Le passeur d’histoire(s)

Un coup de cœur du Carnet

Philippe FIÉVET, Brûlure indienne, M.E.O., 2024, 236 p., 23 € / ePub : 13,99 €, ISBN : 978-2-8070-0437-5

fievet brulure indienneFrank tient une boutique dédiée aux États-Unis, le Western Shop, boulevard Adolphe Max à Bruxelles. Au-dessus de son magasin, dans sa « maison des chimères », se cache une importante collection d’objets, ustensiles de la vie quotidienne, armes, coiffes, vêtements, œuvres d’art, photos, etc. ayant appartenu aux Sioux et témoignant de leur culture. En quelque sorte la mémoire d’un peuple. Frank ne sait dire à quand remonte exactement cette passion pour les Indiens – terme que les natifs américains considèrent comme une injure. Enfant, Frank jouait « aux cowboys et aux Indiens » avec ses copains, sur un terrain vague. Plus grand, c’est pour le cinéma et les westerns qu’il s’est passionné. Un jour, il a acheté une première antiquité – une Winchester 73 – puis, petit à petit, a agrandi sa collection et a commencé à s’intéresser de plus en plus aux Sioux Lakotas.

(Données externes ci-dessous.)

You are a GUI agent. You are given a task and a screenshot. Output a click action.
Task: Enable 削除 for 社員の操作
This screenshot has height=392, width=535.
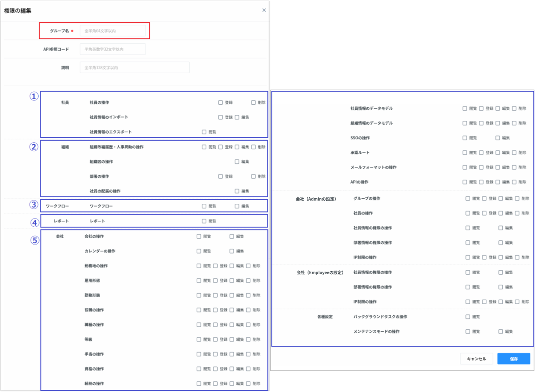(x=253, y=103)
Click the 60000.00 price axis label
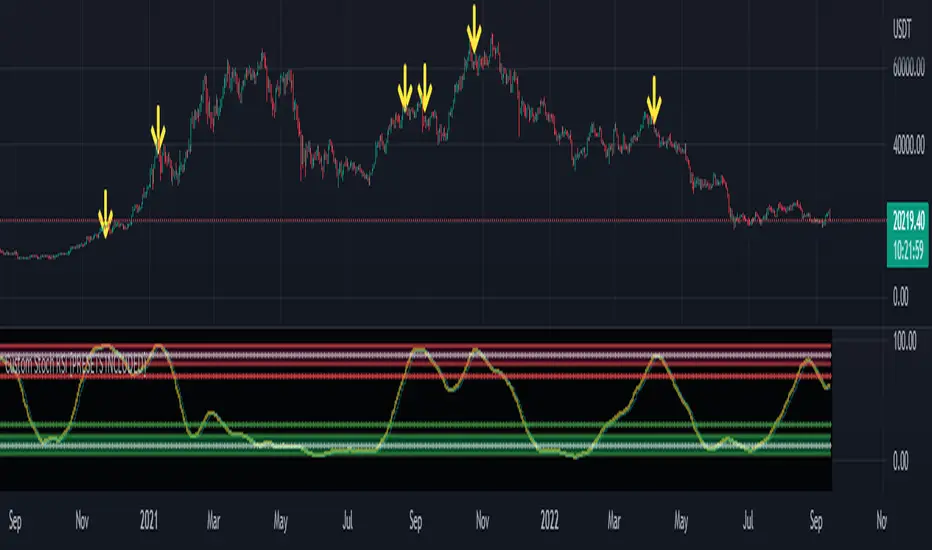The image size is (932, 550). point(908,68)
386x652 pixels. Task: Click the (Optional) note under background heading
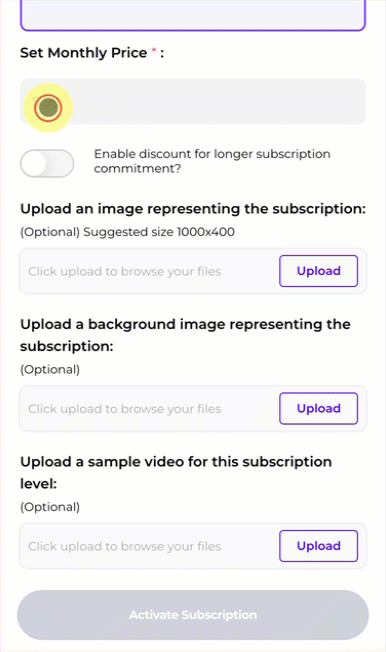50,369
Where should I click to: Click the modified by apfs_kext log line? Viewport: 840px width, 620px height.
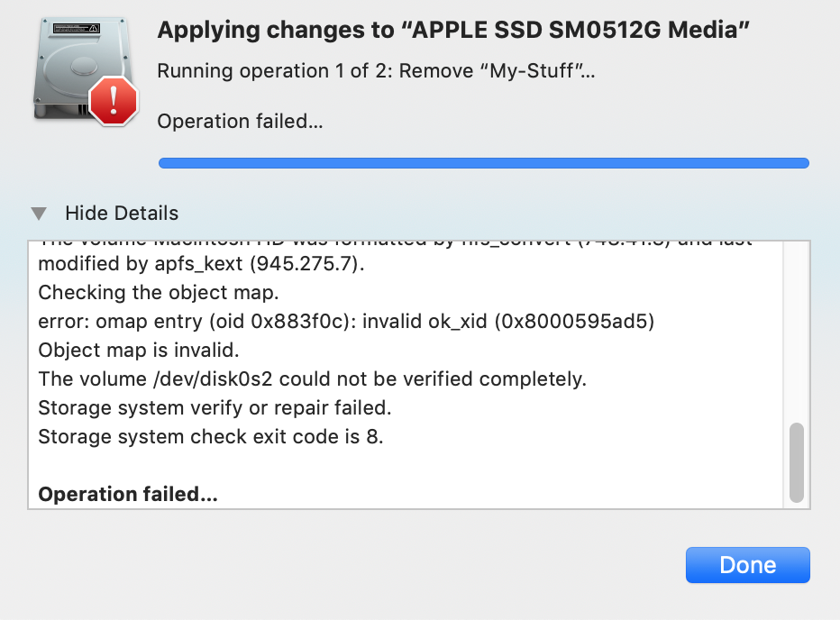[x=201, y=264]
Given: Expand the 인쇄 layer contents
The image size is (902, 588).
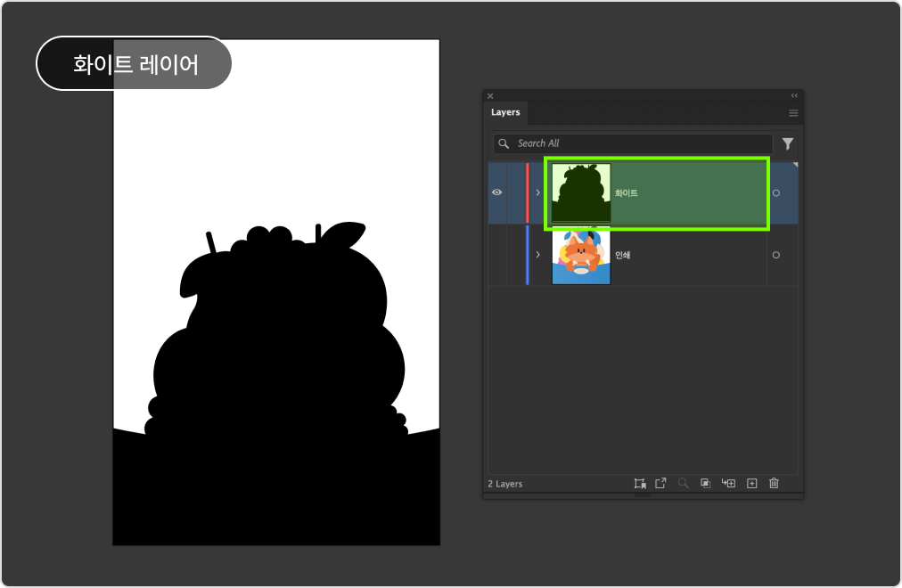Looking at the screenshot, I should click(536, 256).
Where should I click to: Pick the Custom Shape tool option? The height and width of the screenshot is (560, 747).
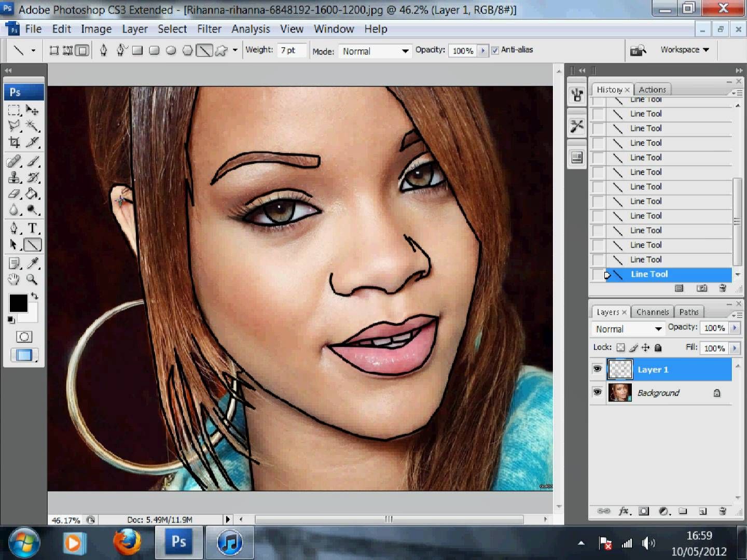(x=222, y=50)
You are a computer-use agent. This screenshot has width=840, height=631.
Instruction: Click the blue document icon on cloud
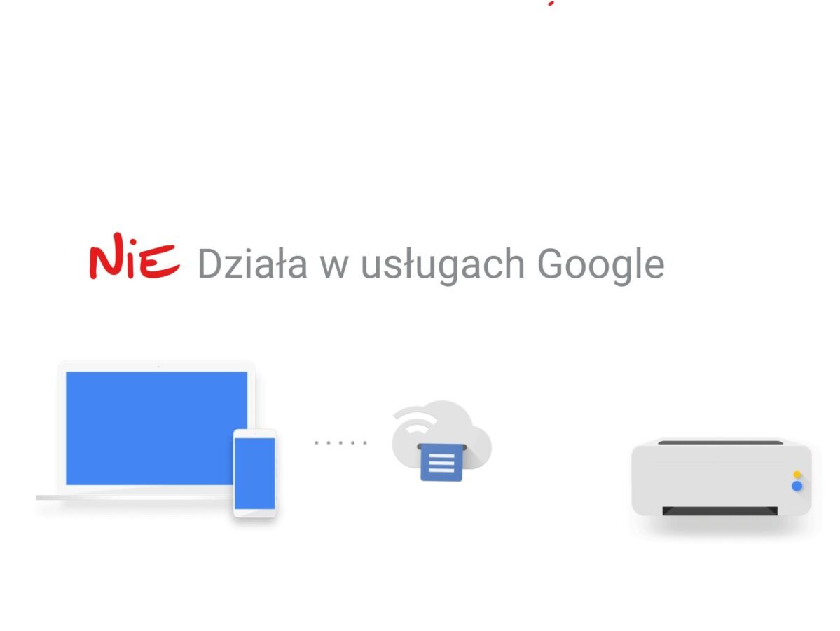click(x=442, y=462)
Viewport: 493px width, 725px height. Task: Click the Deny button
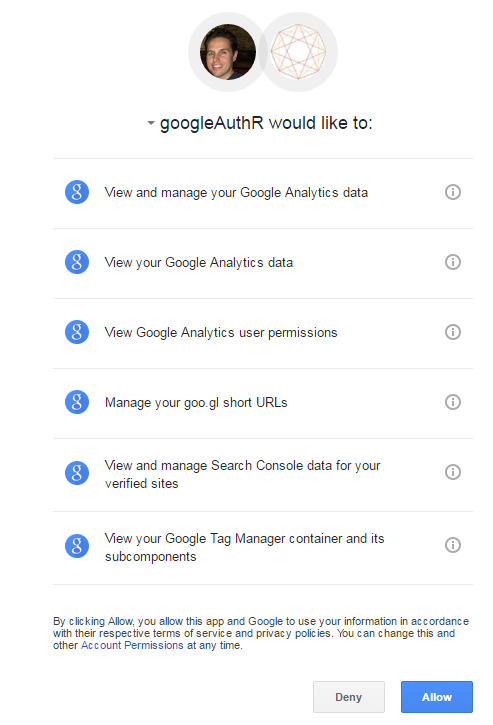pyautogui.click(x=349, y=697)
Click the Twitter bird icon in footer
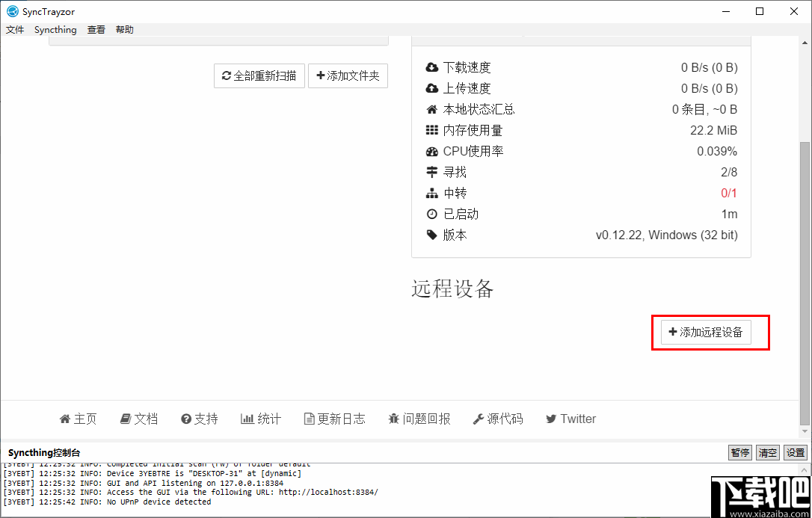The height and width of the screenshot is (518, 812). pyautogui.click(x=551, y=419)
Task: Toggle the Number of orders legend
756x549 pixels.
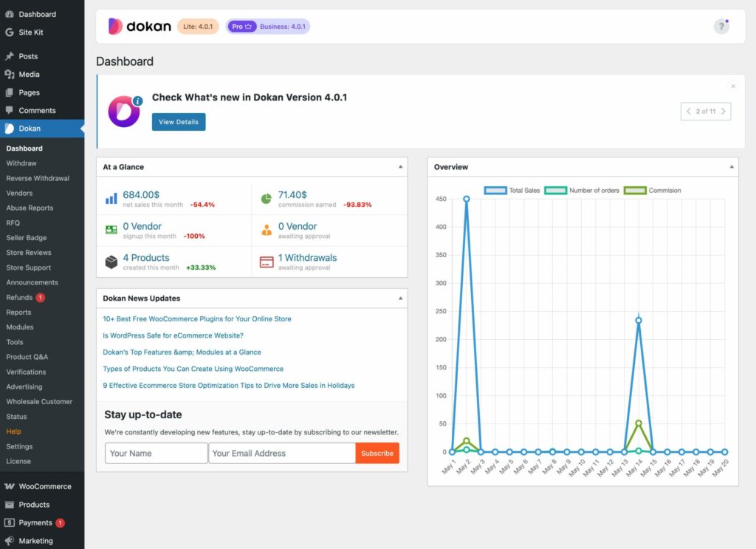Action: pyautogui.click(x=580, y=191)
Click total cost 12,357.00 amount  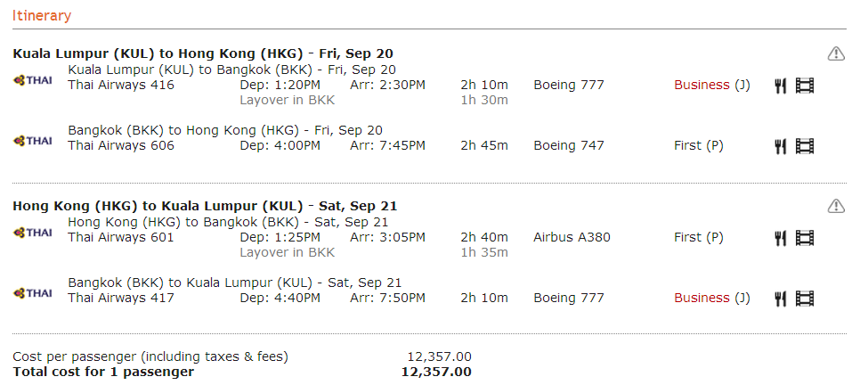[436, 372]
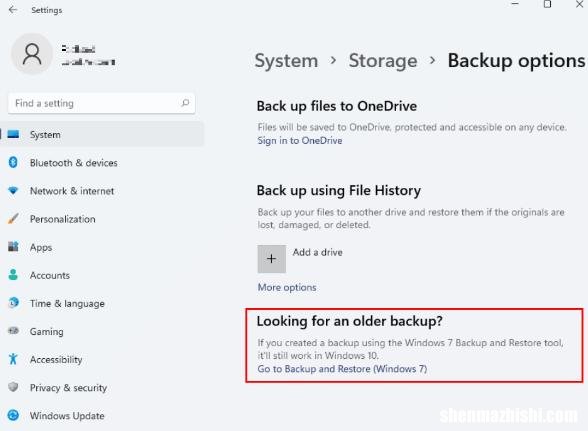Go to Backup and Restore (Windows 7)
The height and width of the screenshot is (431, 588).
(342, 369)
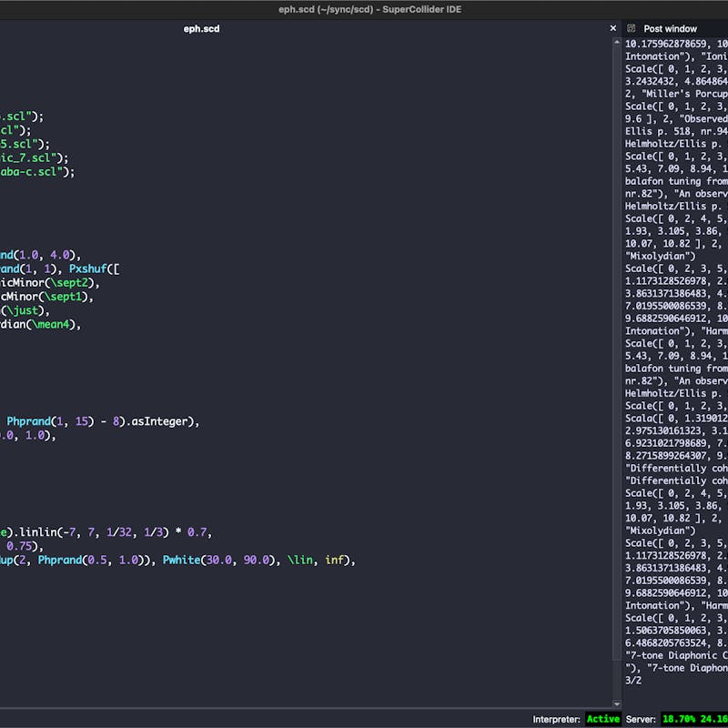Close the eph.scd tab
Viewport: 728px width, 728px height.
click(x=614, y=28)
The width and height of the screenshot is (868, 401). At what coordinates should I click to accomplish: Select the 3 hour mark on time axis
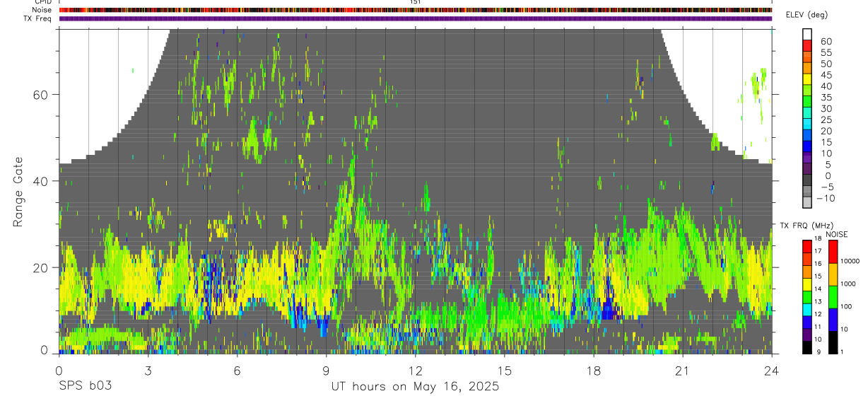148,371
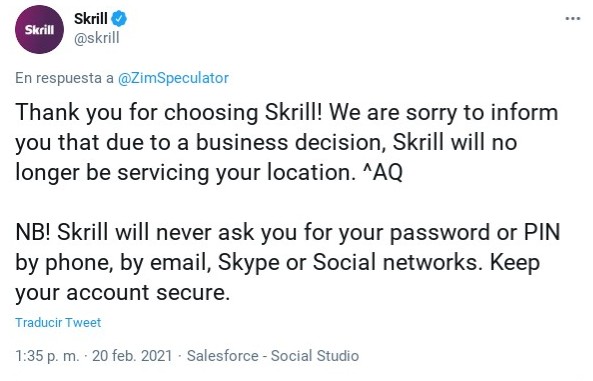The height and width of the screenshot is (381, 593).
Task: Click the blue verified badge next to Skrill
Action: click(x=119, y=19)
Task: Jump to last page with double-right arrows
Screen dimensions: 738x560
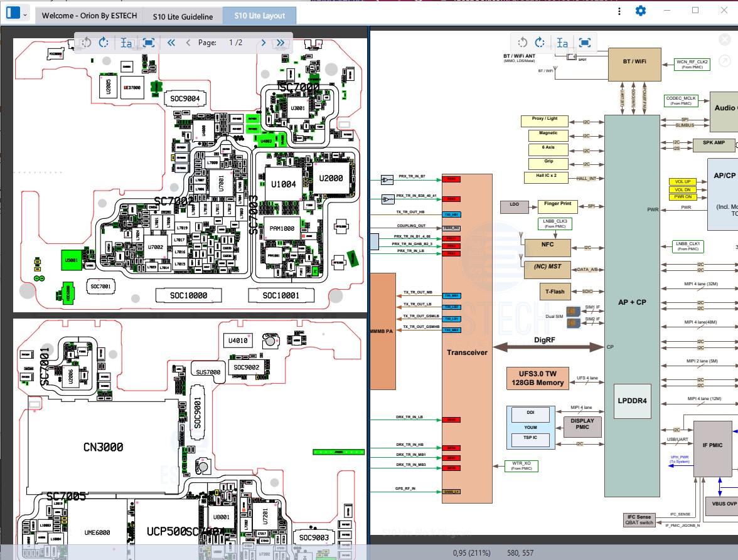Action: click(281, 43)
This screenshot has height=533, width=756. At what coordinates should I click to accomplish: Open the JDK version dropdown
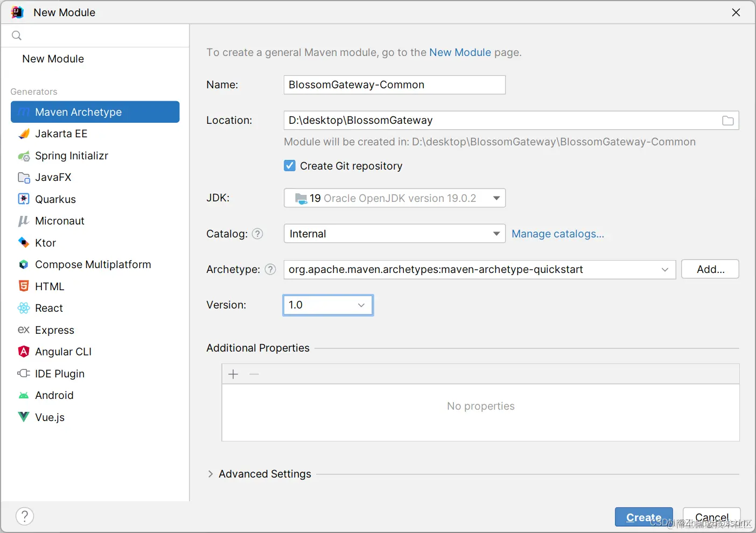[x=496, y=198]
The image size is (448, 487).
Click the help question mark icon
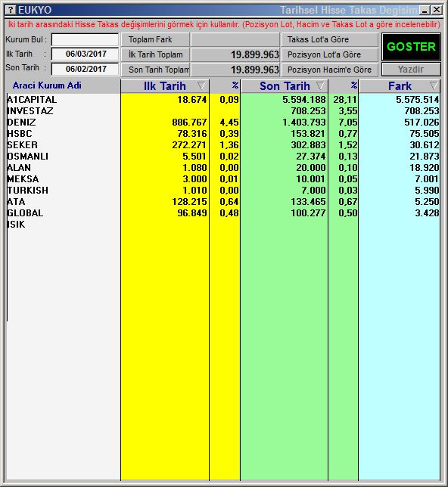11,10
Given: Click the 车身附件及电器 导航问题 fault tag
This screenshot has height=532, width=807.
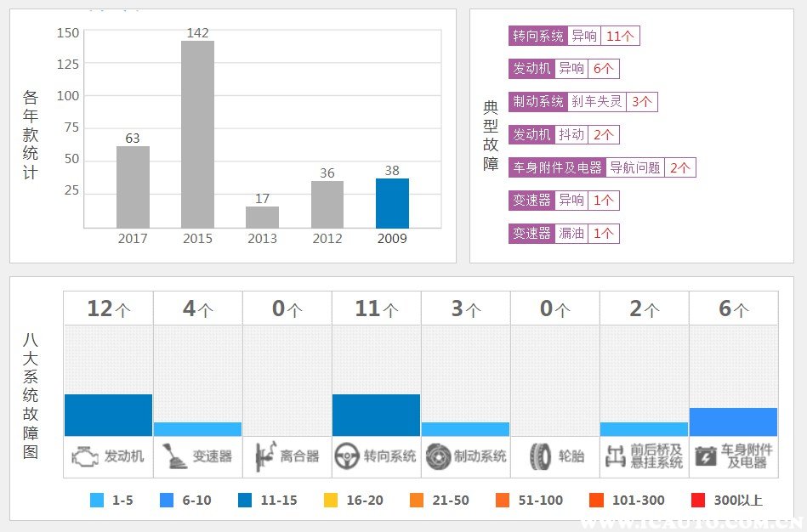Looking at the screenshot, I should click(x=601, y=168).
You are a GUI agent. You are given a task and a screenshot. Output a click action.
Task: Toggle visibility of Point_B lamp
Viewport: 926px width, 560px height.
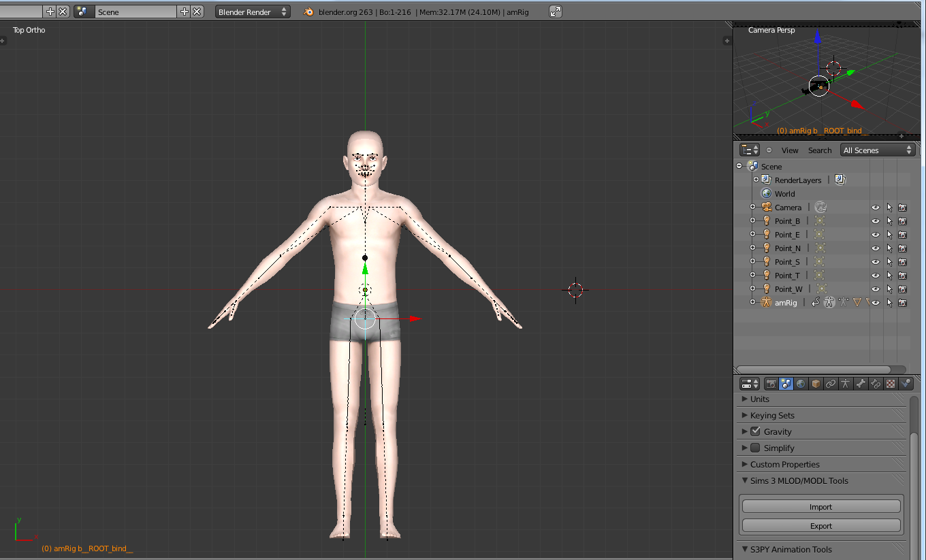875,220
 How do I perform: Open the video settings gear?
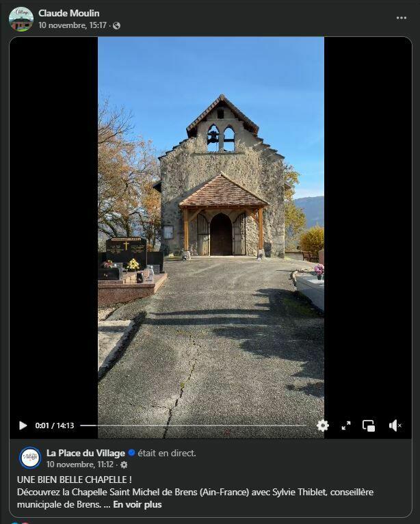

Une trouvaille va changer son existence. De passage chez un antiquaire du Sablon, il fait l’acquisition de dix malles comportant un véritable trésor : des photos d’Amérindiens, mais aussi de nombreux objets, coiffes et vêtements utilisés et portés par des Sioux Lakotas dans le Wild West Show, lors de l’exposition universelle de 1935, à Bruxelles. Parmi ces personnes, se trouvait la famille Littlemoon dont Frank, le « Loup solitaire », va tenter de retrouver les descendants. Ses pérégrinations l’amènent dans la réserve de Pine Ridge où il rencontre les deux derniers fils Littlemoon, notamment Walter – un militant de la cause indienne –, et sa femme Jane, avec qui il se lie d’amitié. Le parcours de Frank et ses trouvailles intéressent également les médias et les musées. Sa riche collection et sa connaissance du peuple sioux vont s’avérer cruciaux dans plusieurs expositions. Frank est bien plus qu’un collectionneur, c’est un historien, un passeur d’histoire(s), l’héritier fortuit d’un récit – celui de Littlemoon – à qui il rend hommage de manière remarquable, à qui il restitue son identité.

« Pourquoi les panaches emplumés des Indiens d’Amérique se sont-ils imposés à ce point dans notre imaginaire ? » Philippe Fiévet nous livre un livre captivant sur le peuple sioux, plus précisément les Lakotas, à travers le regard d’un collectionneur passionné. Ce récit romanesque tout autant qu’historique est presqu’une encyclopédie sur la culture amérindienne. Le livre regorge de détails sur les pièces de collection, mais aussi sur l’histoire des Amérindiens. Un peuple tout autant craint qu’admiré. Un peuple que l’homme blanc a tenté d’éliminer, puis a parqué dans des réserves. Un peuple dont on a utilisé l’image dans la littérature, le cinéma, la publicité… L’ouvrage nous rappelle qu’ils étaient sept millions d’autochtones avant l’arrivée des Européens, mais que les maladies, l’alcool, les raids de l’armée et les déportations ont fini de les éradiquer… ou presque.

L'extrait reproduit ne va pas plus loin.